I just wrote a long response to you and lost it, Tina. My cursor loves to jump around and if it lands in a small rectangular blue box below the typing area of this box, your message is erased! And it happens to me a lot because I wear wrist wraps and they seem to hit the wrong key, sending the stupid cursor down into that stupid box.

I wanted to add that I too have been admiring your two little Fluffernutters for some time now. They are absolutely adorable! I can see how much positive energy you get from them and vice versa. You are kind of glowing as you hold them.

Are they Malteses? I absolutely love them! Just sweet as can be, like little teddy bears.

Well, gulp, my sis and I combined households and we have...6 dogs between us. Three chihuahuas for me, 2 cockapoos and a dachapoo for her. But we actually all share and the dogs love us all the same and vice versa. It's one big happy dog family! I will add that they're all small dogs. Some are teensy.

Yes, they do give me so much strength to carry on, Tina. I feel as you do. I was bed-bound from my back pain for ages and my kids were there with me, day in and day out, giving me love and comfort. I love even feeling their soft, warm bodies pressed against mine.

It's good that you have your kids too during this dark time. They help to give you relief from the pain and depression. They love you without fail. What better of a friend could you ask for?

I had a dream…where we got a doctor and a rheumy and a pain doc down. We poked them and pinched them and bruised them and made them cry and beg us to stop… and we all stood there triumphantly saying …SEE!! SEE!! Now imaging that everyday all day!!!
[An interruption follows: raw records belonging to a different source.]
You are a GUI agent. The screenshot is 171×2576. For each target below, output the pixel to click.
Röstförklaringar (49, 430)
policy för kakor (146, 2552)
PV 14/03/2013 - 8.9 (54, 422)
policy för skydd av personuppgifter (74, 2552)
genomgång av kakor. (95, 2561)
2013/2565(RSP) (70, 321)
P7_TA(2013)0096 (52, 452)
I shouldn't laugh but...OMG, so many doctors deserve this treatment!

Betcha they'd have more empathy with us if we did it.

My counselor specialises in grief I think, my GP recommended her. She has helped with teaching me coping strategies and finding a good spin on things :) she's also helped me come up with ways to better communicate with my doctors and family about what I need. She's a great person if I just want to whine about something but don't want to bother my family.
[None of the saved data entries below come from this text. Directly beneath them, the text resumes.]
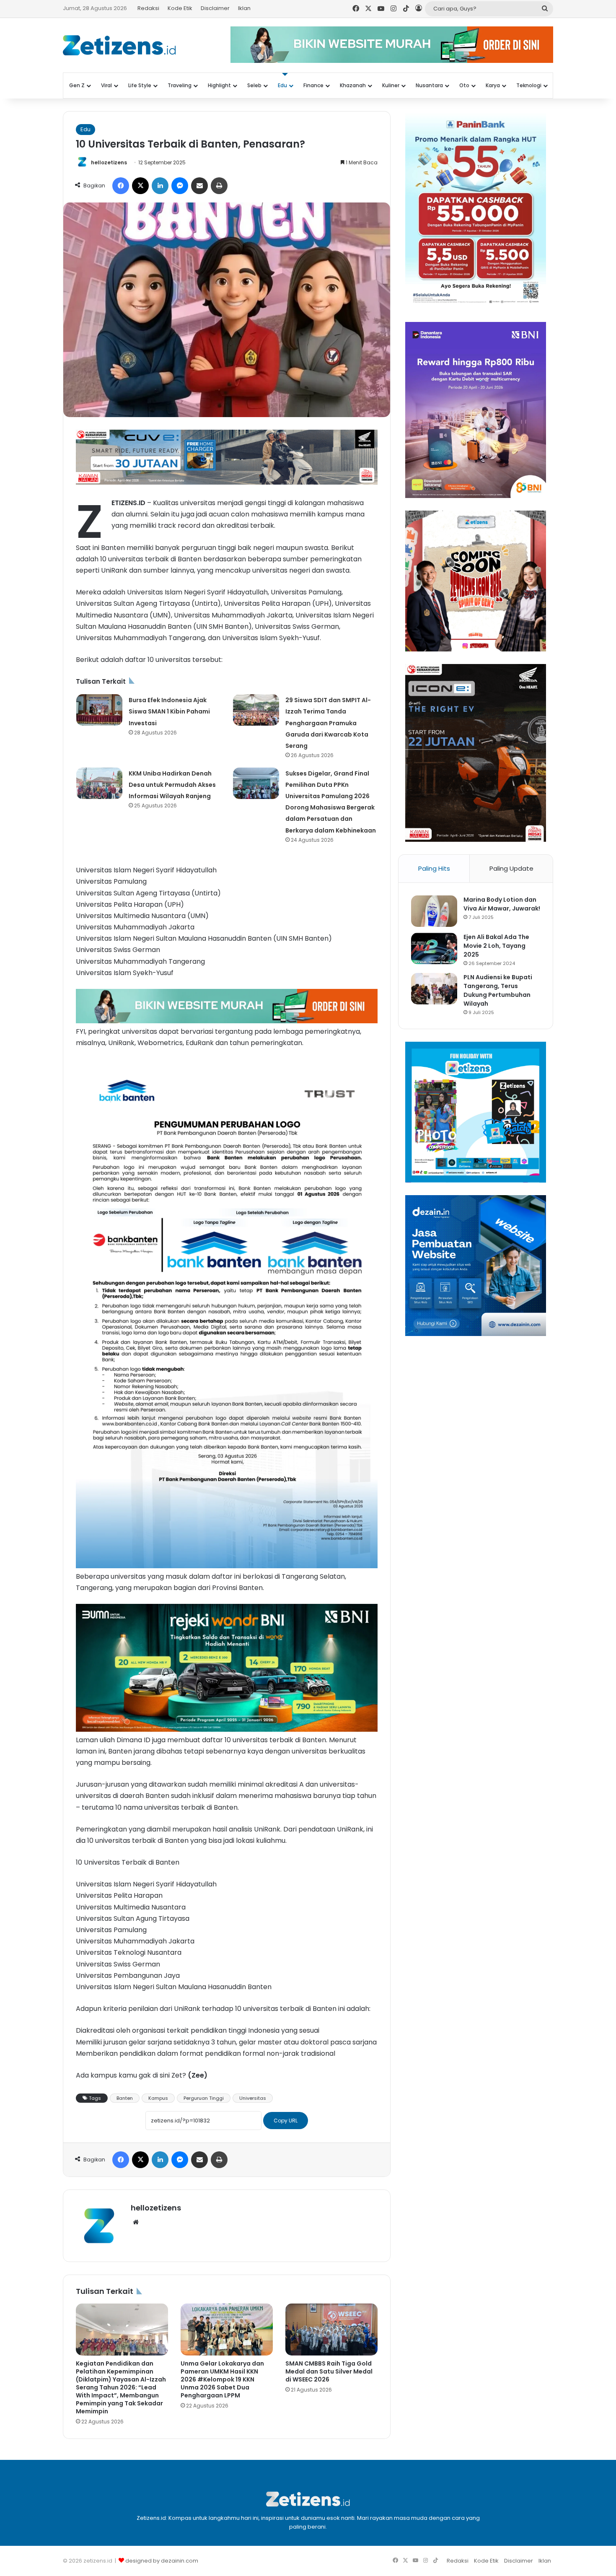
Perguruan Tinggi (204, 2098)
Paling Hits (434, 868)
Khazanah (353, 85)
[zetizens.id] (119, 45)
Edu (282, 85)
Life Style (139, 85)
Oh what an excellent resource! Love all of it. Wish I'd known of this resource earlier, as some people here really needed something just like this. Great suggestion!

Hope you are having a better day!

Wow, GOOD for you! You're absolutely right, of COURSE you know what anxiety feels like and when you AREN'T feeling anxious. I'm mentally fist pumping for you for not allowing him to tell you how you feel and give you another wrong dx. GOOD FOR YOU. Now go get him on Tuesday!